**GOAL**: Continue the service assessment report from where it stops.

**SUPPLIED PASSAGE**:
------------------------------------
14. Encourage everyone to use the digital service

Decision

The team met point 14 of the Standard.

What the team has done well

The panel was impressed that:

  • the team had a thorough plan for comms and engagement which included various user groups with various means to get through to those groups

What the team needs to explore

Before their next assessment, the team needs to:

  • test comms and engagement plans with users

15. Collect performance data

Decision

The team met point 15 of the Standard.

What the team has done well

The panel was impressed that:

  • product performance was tracked whereby the service team can see dropping out users to improve user journeys
  • operational performance will be monitored to improve comms if take up is not as good as planned in order to improve journey times if needed based on recorded data collected
  • service performance will cover improvements to reduce the need for people to call in

What the team needs to explore

Before their next assessment, the team needs to:

  • it is estimated that 15% to have a contact centre rate which may be around if verification or payment fails. While this is good, it needs to be clarified further and kept close in case numbers change. This may lead to the journey changes completely to more simple and easier to use

16. Identify performance indicators

Decision

The team met point 16 of the Standard.

What the team has done well

The panel was impressed that:

  • the service team is planning to closely monitor the assisted digital users

What the team needs to explore

Before their next assessment, the team needs to:

  • clearly identify performance indicators
  • include all users and ensure that there is a plan to lower costs per transaction and improve user satisfaction (and increase completion rate)
------------------------------------
**PROVIDED DATA**:
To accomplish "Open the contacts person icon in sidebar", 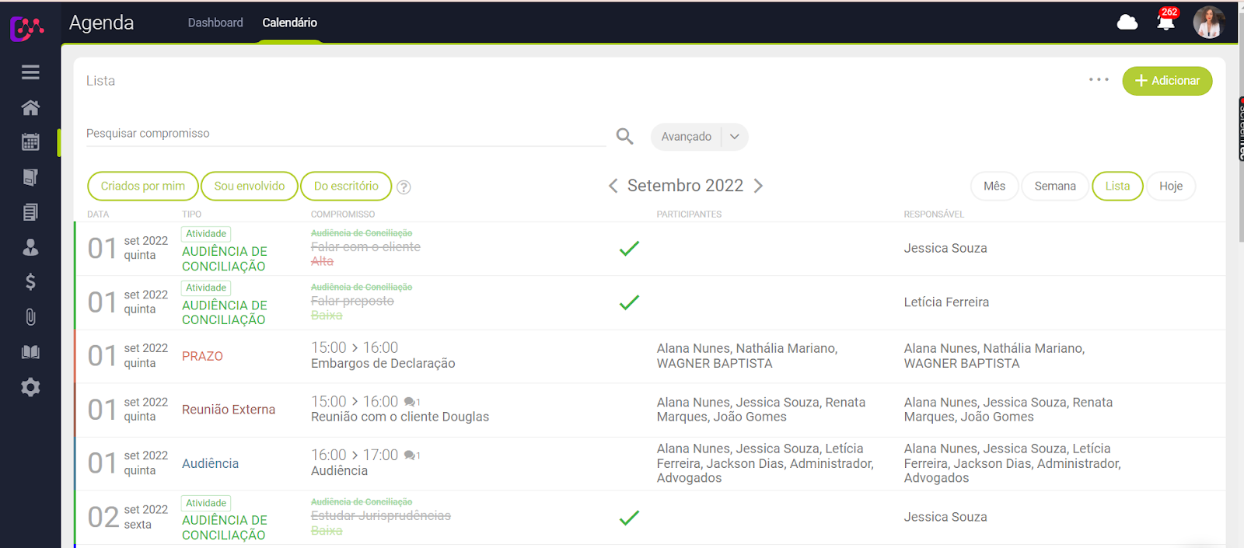I will (30, 247).
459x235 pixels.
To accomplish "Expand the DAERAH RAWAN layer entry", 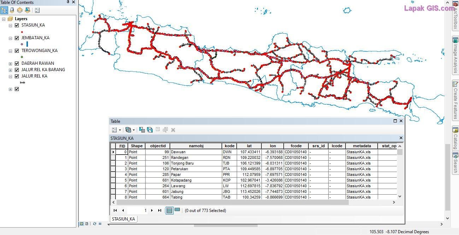I will tap(11, 64).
------------------------------------
**OUTPUT OF THE EXERCISE**:
  • have a concrete plan for digital take-up and reduce reliance on assisted digital

17. Report performance data on the Performance Platform

Decision

The team met point 17 of the Standard.

What the team has done well

The panel was impressed that:

  • the service team will use these reports to also work out costs for operation and money coming in from users who pay for their licenses

What the team needs to explore

Before their next assessment, the team needs to:

  • register the service with the performance platform
  • not rely on current KPIs and user stories in order to identify the reports that need to be produced. The service team should present evidence that this is known at this stage

18. Test with the minister

Decision

The team met point 18 of the Standard.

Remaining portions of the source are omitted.